Acabo de ler Cordilheira, de Daniel Galera. O livro é interessante e estampa na capa o selo de melhor romance de 2008, concedido pela Fundação Biblioteca Nacional. O começo é meio morno, mas depois a narrativa engata e acende a nossa curiosidade para saber o final de uma história cheia de referências e muito calcada na metalinguagem o que, para alguns, pode até ser um defeito mas que eu, particularmente, gostei. Há passagens interessantíssimas, como quando, no lançamento de seu livro na Argentina, Anita, escritora e personagem principal da história de Galera, desdenha – intimamente – das interpretações e comparações da tal crítica literária renomada convidada para o debate. Creio que não demora muito para alguém levar a obra para o cinema.

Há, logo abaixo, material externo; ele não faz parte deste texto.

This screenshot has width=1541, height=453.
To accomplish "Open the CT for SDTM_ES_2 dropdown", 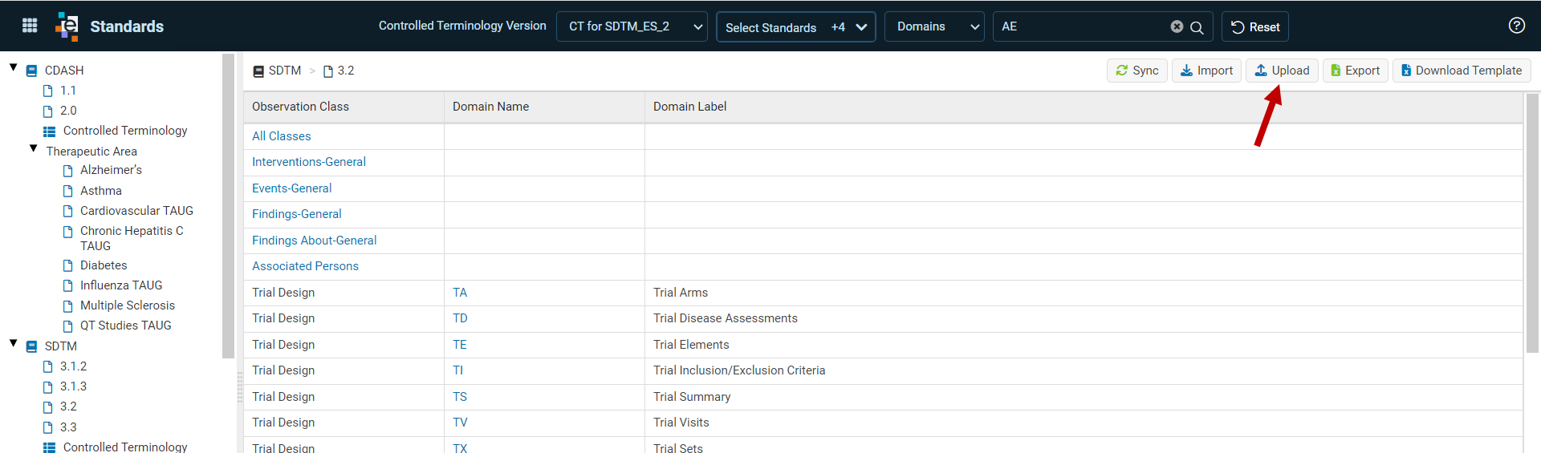I will [632, 26].
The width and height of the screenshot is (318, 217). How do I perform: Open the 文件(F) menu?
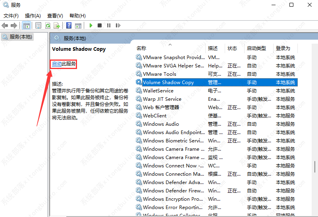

No entanto, não vou fazer resenha do livro, nem matéria sobre. Para isto, sugiro que leiam Ubiratan Brasil, Luiz Zanin, Eduardo Simões e tantos outros. O que queria mesmo era destacar um trecho e compartilha-lo aqui. Espero que gostem. Lá vai:
Nascemos com um prazo limitado para interpretar o mundo. Fazemos o que podemos. O legado de todos que nos precederam nesse esforço pode ajudar ou confundir, e, em última instância, ninguém prova nada. Atribuir um propósito superior a um lance qualquer da vida é construir uma ficção muito pessoal. Dar sentido ao mundo é um ato criativo. Uma visão de mundo é uma narrativa.